Boy, am I bad about blogging. I admit it. I get so wrapped up in novel-writing that I forget my blog for days or weeks. Or months. Not that the world waits with bated breath for my posts, but it's a good way to stay connected with people. If you stay connected, that is.

I just finished reading, or at least skimming, a ridiculous number of novels for the "comparable fiction" section of the book proposal that I'm putting together for my agent. It's work, not fun, to pick up one book after another, read a few pages, and decide this one is too chick-litty to be a good comparison, and that one is too high-falutin' literary, and the one with the cool cover art turns out to be boring, so why would I want to compare my illustrious writing (cough cough) to that? But I found enough good comparisons, I think. Now I'll let that part of the proposal cool while I tweak the rest of it.

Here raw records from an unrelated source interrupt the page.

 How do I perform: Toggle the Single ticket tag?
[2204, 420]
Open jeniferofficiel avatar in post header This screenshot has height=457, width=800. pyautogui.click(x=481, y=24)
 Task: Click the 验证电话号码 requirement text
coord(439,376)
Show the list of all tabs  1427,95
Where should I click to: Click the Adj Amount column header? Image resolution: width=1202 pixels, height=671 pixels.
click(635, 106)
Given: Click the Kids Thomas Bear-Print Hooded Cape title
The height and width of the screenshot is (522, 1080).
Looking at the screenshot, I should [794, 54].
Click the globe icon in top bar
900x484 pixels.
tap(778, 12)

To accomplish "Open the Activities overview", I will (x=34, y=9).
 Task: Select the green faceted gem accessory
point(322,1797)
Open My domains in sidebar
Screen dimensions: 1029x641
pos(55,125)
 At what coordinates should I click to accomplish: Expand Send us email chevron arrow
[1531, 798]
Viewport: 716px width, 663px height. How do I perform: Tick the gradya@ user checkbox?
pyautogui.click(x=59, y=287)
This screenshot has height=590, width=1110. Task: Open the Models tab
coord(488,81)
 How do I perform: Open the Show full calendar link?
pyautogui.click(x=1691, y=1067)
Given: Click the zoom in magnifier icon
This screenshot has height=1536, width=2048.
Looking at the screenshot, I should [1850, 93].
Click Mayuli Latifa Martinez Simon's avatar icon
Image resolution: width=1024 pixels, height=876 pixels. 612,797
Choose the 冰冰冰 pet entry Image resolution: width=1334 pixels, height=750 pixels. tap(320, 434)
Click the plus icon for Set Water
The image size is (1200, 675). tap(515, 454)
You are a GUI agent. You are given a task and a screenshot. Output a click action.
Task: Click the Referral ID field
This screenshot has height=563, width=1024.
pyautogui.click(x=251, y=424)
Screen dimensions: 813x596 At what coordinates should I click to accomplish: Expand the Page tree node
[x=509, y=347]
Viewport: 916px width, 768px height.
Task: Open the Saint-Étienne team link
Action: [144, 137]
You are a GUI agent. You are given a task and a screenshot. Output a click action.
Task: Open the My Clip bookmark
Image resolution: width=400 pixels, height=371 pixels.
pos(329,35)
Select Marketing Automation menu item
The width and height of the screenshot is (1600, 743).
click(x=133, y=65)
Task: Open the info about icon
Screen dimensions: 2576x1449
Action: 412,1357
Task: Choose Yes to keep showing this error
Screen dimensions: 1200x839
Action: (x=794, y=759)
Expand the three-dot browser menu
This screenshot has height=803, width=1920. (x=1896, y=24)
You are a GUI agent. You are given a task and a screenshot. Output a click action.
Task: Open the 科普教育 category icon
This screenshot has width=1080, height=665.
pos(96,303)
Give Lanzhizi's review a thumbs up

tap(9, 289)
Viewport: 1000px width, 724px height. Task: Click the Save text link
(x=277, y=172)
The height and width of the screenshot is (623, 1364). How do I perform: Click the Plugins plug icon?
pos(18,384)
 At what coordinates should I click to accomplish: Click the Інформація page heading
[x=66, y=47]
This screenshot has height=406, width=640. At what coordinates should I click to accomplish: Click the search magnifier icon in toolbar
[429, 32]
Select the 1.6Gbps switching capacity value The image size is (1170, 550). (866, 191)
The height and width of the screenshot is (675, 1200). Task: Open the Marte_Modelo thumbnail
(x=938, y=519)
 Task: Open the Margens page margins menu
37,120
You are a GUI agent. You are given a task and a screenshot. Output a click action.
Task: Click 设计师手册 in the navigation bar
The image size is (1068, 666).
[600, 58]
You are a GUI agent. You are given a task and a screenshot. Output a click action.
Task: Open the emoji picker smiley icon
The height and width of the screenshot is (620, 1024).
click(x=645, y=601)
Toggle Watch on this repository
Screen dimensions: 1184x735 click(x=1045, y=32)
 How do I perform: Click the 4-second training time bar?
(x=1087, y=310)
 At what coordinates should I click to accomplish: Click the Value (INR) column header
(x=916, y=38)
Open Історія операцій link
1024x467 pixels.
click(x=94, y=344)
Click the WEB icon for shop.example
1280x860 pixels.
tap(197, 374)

I just finished reading The Prayers of Agnes Sparrow by Joyce Magnin, not as part of the book-comparison deal but just for fun. And it was fun. Joyce lured me in with an interesting fat woman who serves her town by praying because there's nothing else she can do, and then unexpected things happened, drawing me into deep theological waters in a most entertaining way. Without preachiness. It would be a great pick for a book group to argue about. Er, I mean, discuss.

Unrelated: We're experiencing a lizard invasion. They're the cute little anole lizards, bright green with a peachy dewlap that they puff up for intimidation or courtship purposes. Somehow, they're sneaking into the sunroom, and yesterday I found one waiting expectantly at the back door in the garage. I think he would have knocked on the door if he could have. I shooed him away, for his own good. Our indoor cats would have seen him as a delightful taste of the great outdoors.

Okay, that's not totally unrelated to Agnes Sparrow, because one of the characters in the story has a cat that's always murdering smaller creatures, and that's related to the behavior of some of the human characters and those big theological questions about sin and free will. See, it's all related. Lizards, cats, fiction, theology.